In 1514, the Kingdom of Hungary was living in constant fear of invasion from the east. György Dózsa was duly elected to lead a massive crusader force comprising of roughly 100,000 peasants, called for by Cardinal Tamás Bacócz. But in May of that year, the crusade was called off. Already hungry and suffering under greedy policies enacted by the aristocracy, the peasants revolted. Dózsa led the uprising against the Hungarian ruling classes, and they looked as though they could have won when they managed to take the fortresses of Arad, Lippa and Világos. But a glorious victory for the Hungarian peasantry wasn’t to be. The rebels were routed whilst attacking Temesvár, and Dózsa was captured.
How the Hungarian King’s men punished him ranks amongst the most brutal, cruel executions ever.
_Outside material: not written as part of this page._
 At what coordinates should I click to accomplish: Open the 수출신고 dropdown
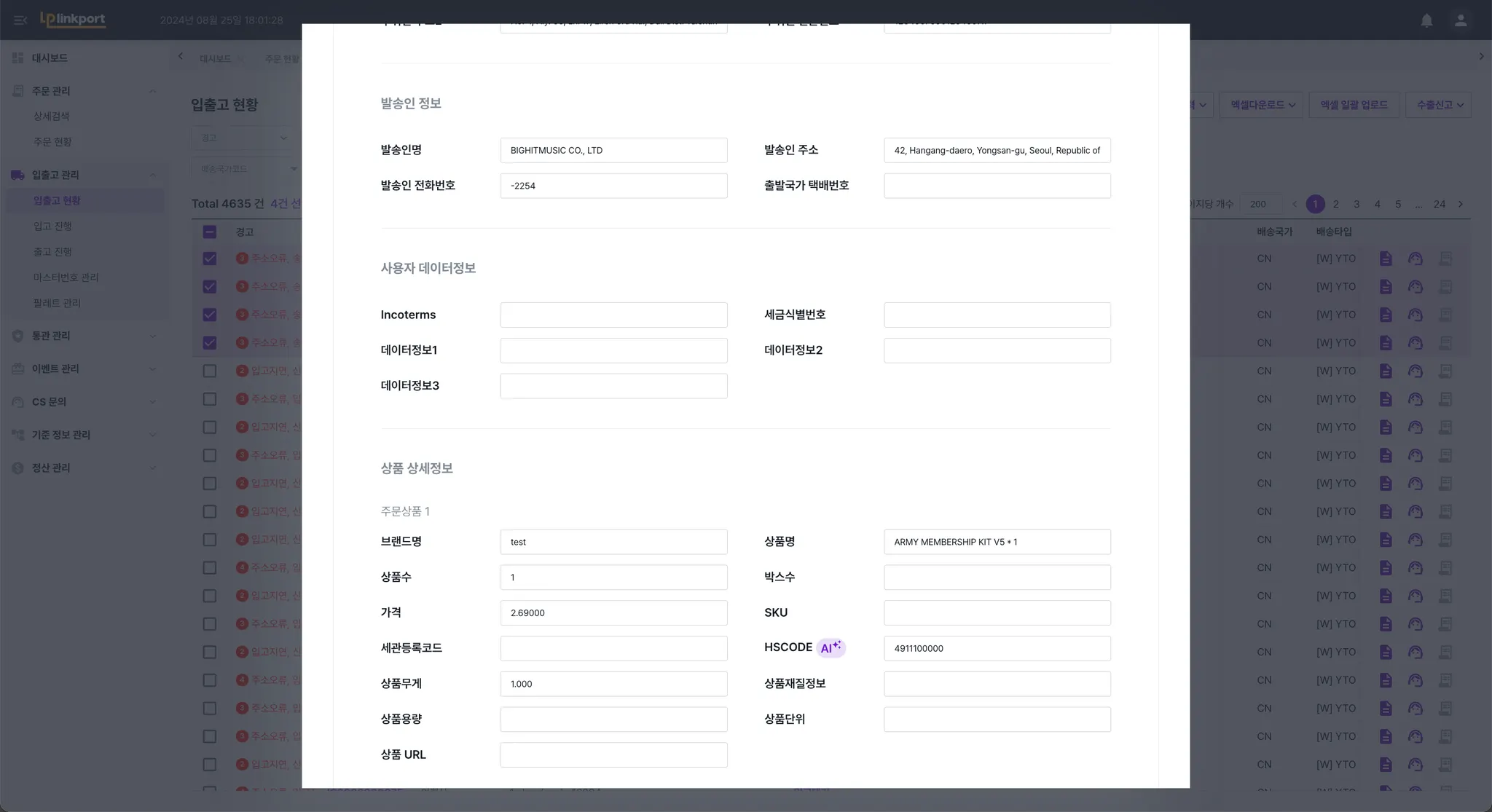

Days after his capture, György Dózsa was forced to sit on a red hot iron throne, a burning crown placed on his head and a near-molten iron sceptre placed in his hand in mockery of his lofty ambition to challenge the royal order. Pretty rough? It gets worse.
His co-conspirators, who’d been imprisoned and starved until the day of the execution, were brought before their commander. Dózsa’s younger brother was hacked to death in front of him for starters. The executioners then removed portions of Dózsa’s flesh. The remaining captives were then instructed to eat from the holes left by the executioners pliers. Some refused and were killed. The rest complied.